Bahrain Court Upholds Death, Life Sentences for Two Activists
Local Editor
A Bahraini appeals court on Wednesday upheld a death sentence and a life-term respectively passed on two protesters under the claim of murdering a policeman during last year uprising.
The court upheld the death sentence handed down in September 2011 to Ali al-Taweel and the term of life imprisonment given Ali Shamlo, both jailed under the claim of running over policeman Ahmed al-Mreyssi.
The attack is said to have taken place in the village of Sitra during unrest in the wake of a government crackdown on demonstrations in mid-March 2011.
Both men said they will appeal at the court of cassation.
The sentences were first handed down to the protesters by a court set up under a state of national safety, a lower level of emergency law declared by King Hamad in mid-March 2011.
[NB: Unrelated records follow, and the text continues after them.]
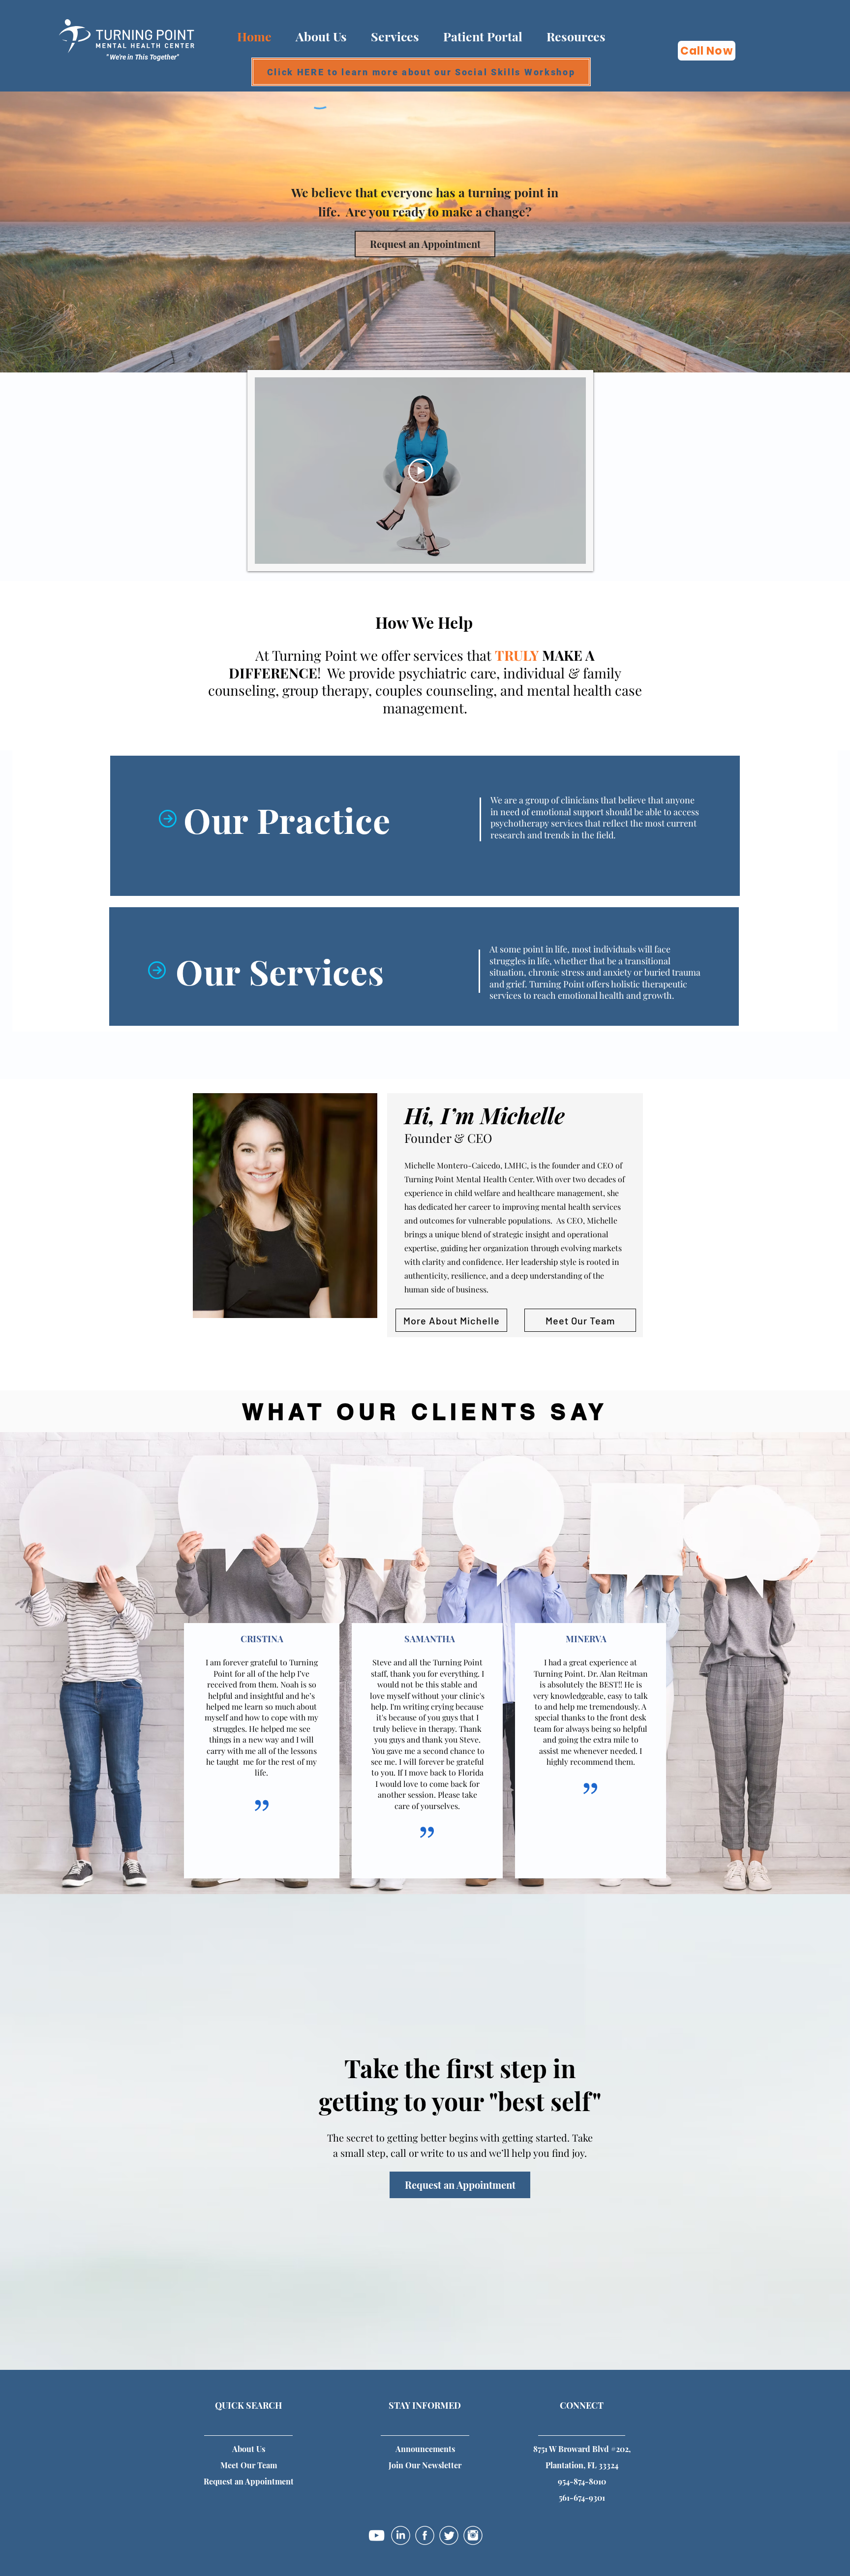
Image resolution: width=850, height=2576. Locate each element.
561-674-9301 (582, 2497)
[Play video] (420, 471)
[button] (576, 36)
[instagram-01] (473, 2535)
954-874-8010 (582, 2481)
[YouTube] (376, 2535)
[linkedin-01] (400, 2535)
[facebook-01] (424, 2535)
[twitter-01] (448, 2535)
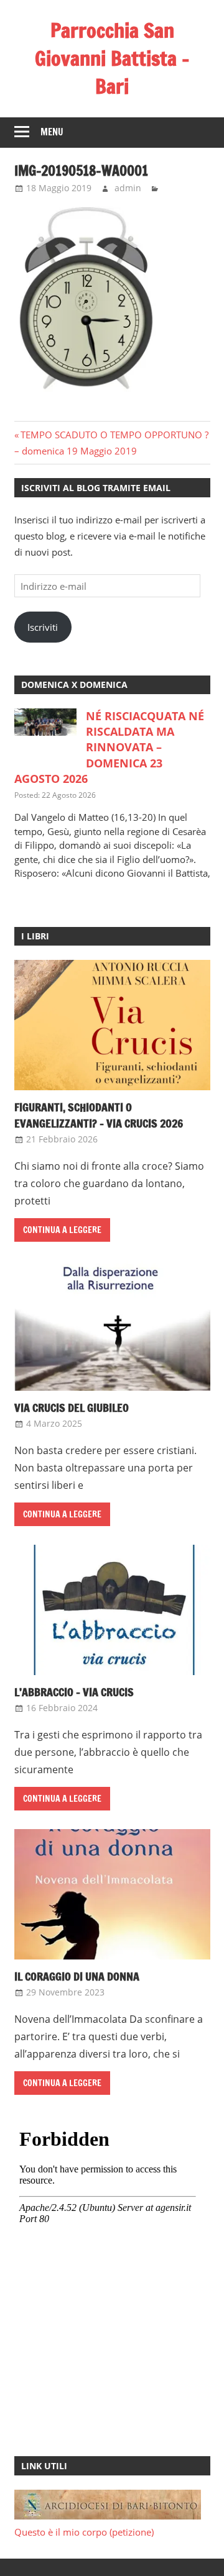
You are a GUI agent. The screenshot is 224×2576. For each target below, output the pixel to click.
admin (127, 188)
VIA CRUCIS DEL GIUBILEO (71, 1407)
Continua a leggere (62, 1230)
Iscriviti (42, 627)
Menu (51, 131)
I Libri (35, 936)
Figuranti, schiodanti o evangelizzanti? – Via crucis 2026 (98, 1115)
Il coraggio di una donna (76, 1976)
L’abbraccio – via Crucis (74, 1692)
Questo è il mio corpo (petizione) (84, 2532)
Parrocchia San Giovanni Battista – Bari (112, 58)
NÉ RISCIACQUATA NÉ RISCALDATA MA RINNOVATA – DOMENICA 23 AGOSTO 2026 (109, 747)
Last December, a Bahraini court commuted to life imprisonment the death sentences of two other protesters convicted of killing two policemen during unrest in 2011.
The court reduced the terms of four others held over the same case from life imprisonment to 15 years in jail. A seventh defendant, whose sentence was also commuted to 15 years behind bars, remains at large.
Such trials have been criticized by the UN's High Commissioner for Human Rights,. Navi Pillay to represent "political persecution", while Amnesty International said such verdicts are a "travesty of justice".
Meanwhile, al-Wefaq opposition group condemned "such oppressive verdicts against activists and dissidents for their practice of freedom of expression and assembly in the pro-democracy uprising."
It further accused the regime of using shame trials to punish dissidents who are coerced into confessions under torture. "Confessions the prisoners made were extracted under torture," it said.